ST505      Half Unit
Statistical Modeling and Data Analysis

This information is for the 2020/21 session.

Teacher responsible

Dr Yunxiao Chen


This course is available on the MPhil/PhD in Statistics. This course is not available as an outside option.

In the first year, this course will be open only to MPhil/PhD in Statistics. In the future, it may be made available as an outside option to students on other programmes where regulations permit. 


A knowledge of probability and statistical theory to the level of ST102 and ST206, and linear regression to the level of ST211. Some experience with R or other statistical software or programming languages (e.g., Python, Matlab) will be assumed.


Course content

This course provides an overview of modern applied statistics. It will cover an introduction to quantitative research design, exploratory data analysis and data visualisation, generalised linear models, and generalised latent variable models (including mixed effects or multilevel models, longitudinal data analysis, and structural equation models). The course will have an applied emphasis with students gaining hands-on experience in data analysis using R and practice in the interpretation of results. 

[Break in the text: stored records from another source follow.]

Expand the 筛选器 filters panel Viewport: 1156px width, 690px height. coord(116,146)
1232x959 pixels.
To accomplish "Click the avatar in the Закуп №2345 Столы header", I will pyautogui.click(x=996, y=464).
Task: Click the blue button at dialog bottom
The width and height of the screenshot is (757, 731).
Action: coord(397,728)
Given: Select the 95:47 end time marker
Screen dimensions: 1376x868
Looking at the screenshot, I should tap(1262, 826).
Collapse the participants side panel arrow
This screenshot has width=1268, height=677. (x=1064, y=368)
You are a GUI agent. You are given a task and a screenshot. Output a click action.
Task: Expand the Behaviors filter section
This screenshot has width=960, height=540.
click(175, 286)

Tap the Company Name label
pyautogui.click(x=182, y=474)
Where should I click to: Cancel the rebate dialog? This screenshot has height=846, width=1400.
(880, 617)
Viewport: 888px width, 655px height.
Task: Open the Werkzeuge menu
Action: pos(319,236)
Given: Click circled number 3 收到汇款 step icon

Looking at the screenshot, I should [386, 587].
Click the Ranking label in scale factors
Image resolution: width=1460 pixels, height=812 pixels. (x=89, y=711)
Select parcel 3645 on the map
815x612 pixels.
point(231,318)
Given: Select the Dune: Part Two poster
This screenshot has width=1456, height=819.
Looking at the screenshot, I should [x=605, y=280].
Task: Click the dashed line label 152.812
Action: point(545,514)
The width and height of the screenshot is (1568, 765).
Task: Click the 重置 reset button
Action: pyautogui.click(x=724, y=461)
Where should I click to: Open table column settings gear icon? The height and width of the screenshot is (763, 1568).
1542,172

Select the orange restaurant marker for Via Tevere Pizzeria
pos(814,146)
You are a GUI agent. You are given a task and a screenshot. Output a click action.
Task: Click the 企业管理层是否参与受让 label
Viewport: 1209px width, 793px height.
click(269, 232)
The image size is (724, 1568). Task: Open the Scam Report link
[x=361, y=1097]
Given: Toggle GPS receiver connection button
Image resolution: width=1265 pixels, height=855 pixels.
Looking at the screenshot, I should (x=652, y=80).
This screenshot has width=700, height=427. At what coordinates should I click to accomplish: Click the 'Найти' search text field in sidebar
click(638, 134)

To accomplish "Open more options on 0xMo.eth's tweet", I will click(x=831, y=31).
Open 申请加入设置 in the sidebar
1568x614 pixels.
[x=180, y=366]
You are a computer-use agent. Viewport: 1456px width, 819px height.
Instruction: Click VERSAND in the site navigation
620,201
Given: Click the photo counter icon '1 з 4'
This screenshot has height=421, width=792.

This course will be delivered through a combination of classes and lectures totalling a minimum of 30 hours across Michaelmas Term. This year, some or all of this teaching may be delivered through a combination of virtual classes and flipped-lectures delivered as short online videos. This course includes a reading week in Week 6 of Michaelmas Term.

Formative coursework

Students will be expected to produce 1 project in the MT.

Students will be given a real dataset and asked to analyse the data to answer scientific questions and then write a report. Students' reports will be marked and feedback will be given.

Indicative reading

Maindonald, J., & Braun, J. (2006). Data analysis and graphics using R: an example-based approach. Cambridge University Press

Gelman, A., & Hill, J. (2006). Data analysis using regression and multilevel/hierarchical models. Cambridge University Press.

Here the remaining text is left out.